### What you have to do
Carry on the Rhode Island court opinion about the policy-slip possession charge from the point where it stops.

* Start Excerpted passage *

STATE v. Walter J. McWEENEY.

Ex. No. 10516.

Supreme Court of Rhode Island.

January 26, 1966.

*358 J. Joseph Nugent, Attorney General, Corinne P. Grande, Special Counsel for State.

Gallogly, Beals & Tiernan, Robert O. Tiernan, James M Jerue, for defendant.


This is a criminal complaint charging that the defendant "Did knowingly have in his possession a certain slip or certificate such as is used in carrying [sic] on, promoting and playing the game commonly known as policy-lottery or policy."

The defendant has briefed and argued only his exceptions to the denial of his motion to suppress and to the denial of his motion for a direction of acquittal. Under our well-established rule his other exceptions having been neither briefed nor argued are deemed to be waived. Labbe v. Hill Brothers, Inc., 97 R.I. 269, 197 A.2d 305.

* End Excerpted passage *
* Start Material *

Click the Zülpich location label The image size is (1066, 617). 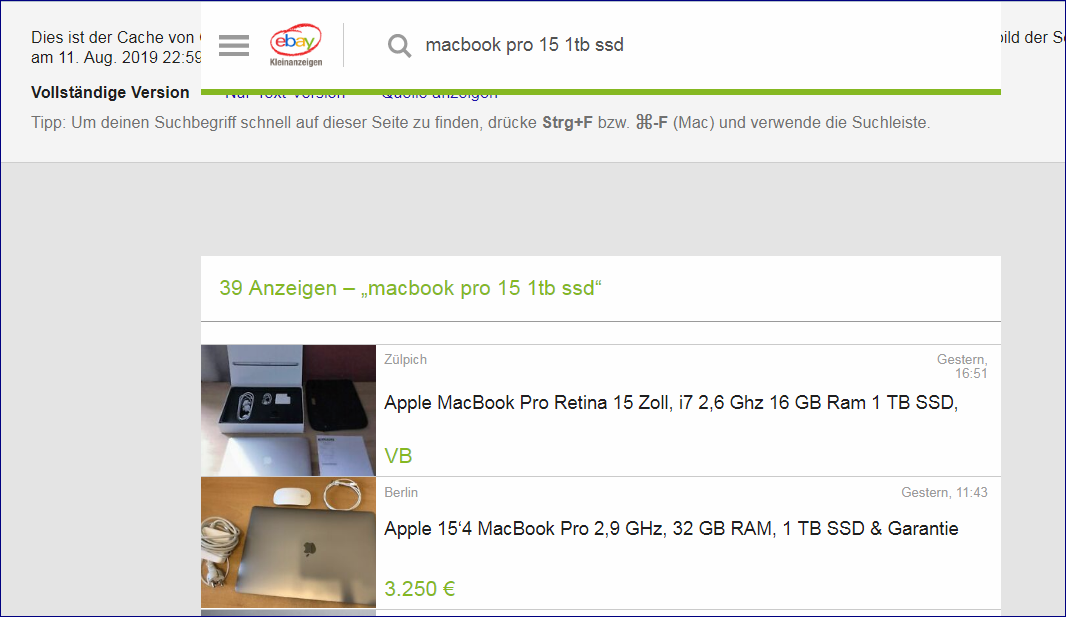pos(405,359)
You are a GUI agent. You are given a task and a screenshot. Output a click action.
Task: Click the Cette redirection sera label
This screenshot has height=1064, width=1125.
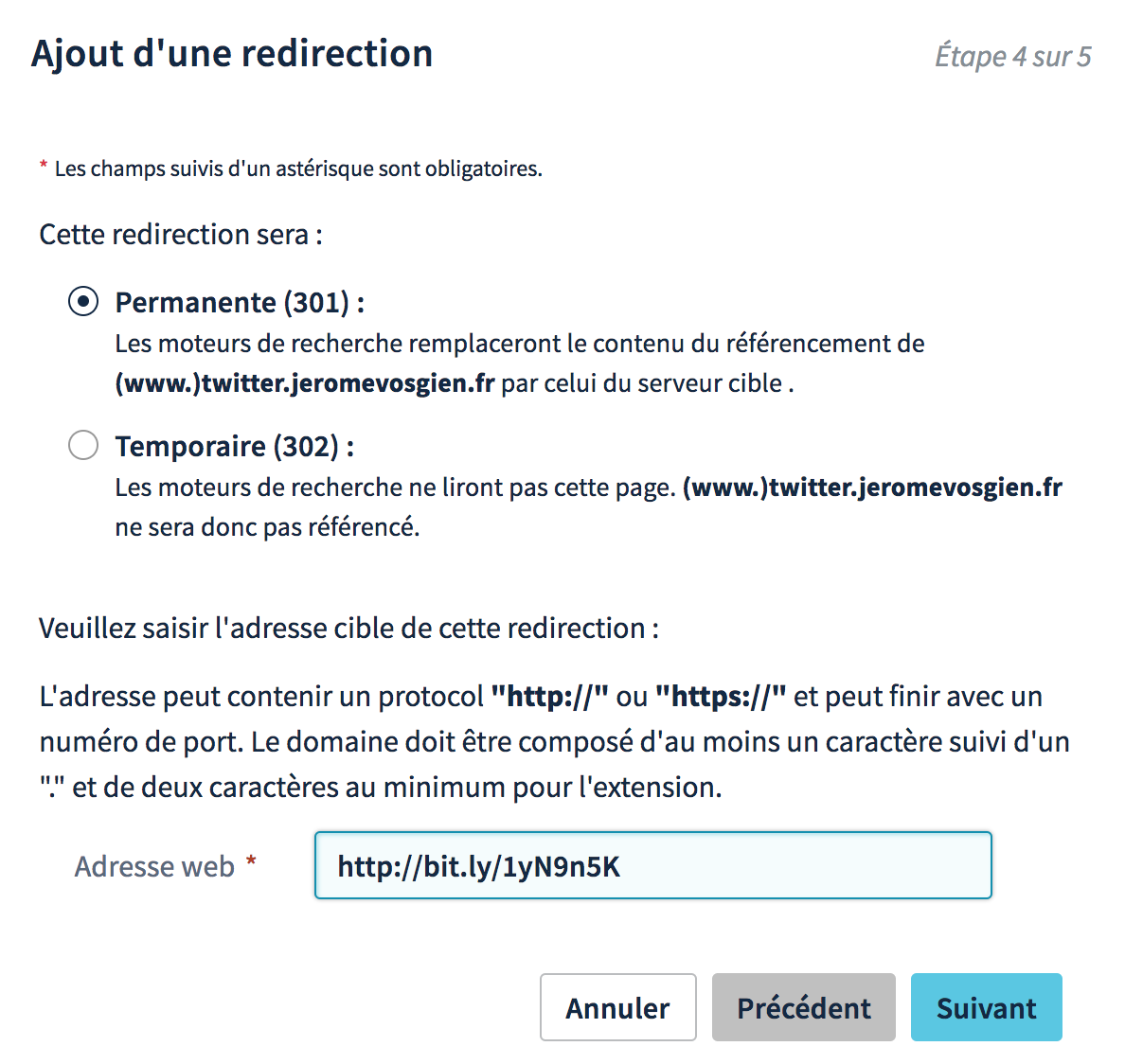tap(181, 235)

* End Material *

### Response to the exercise
After a careful review of the record we deem it necessary to consider only the exception to the denial of his motion to suppress. The principal thrust of the motion is that the evidence on which the criminal complaint is grounded was procured by, through or in consequence of an illegal search and seizure in violation of his constitutional rights under art. XIV of amendments to the federal constitution and art. I, sec. 6, of the state constitution. We shall examine briefly the evidence pertinent to this issue as it appears in the transcript of the hearing on the motion to suppress.

At approximately 12:15 p.m. on the day of defendant's arrest, officers James H. Dodd, Jr., and Joseph R. Gonsalves of the Providence Police Department's C-squad went to a barroom in Providence, according to officer Dodd's testimony, as a result of "numerous complaints that the defendant was accepting horse and number pool bets at that establishment." The defendant had been employed there for some years as a bartender, but he was not on duty on the day in question. Officer Dodd testified that he did not know who made the complaints and there is no evidence in the record indicating that anyone knew the identity of the person or persons claimed to have made such complaints.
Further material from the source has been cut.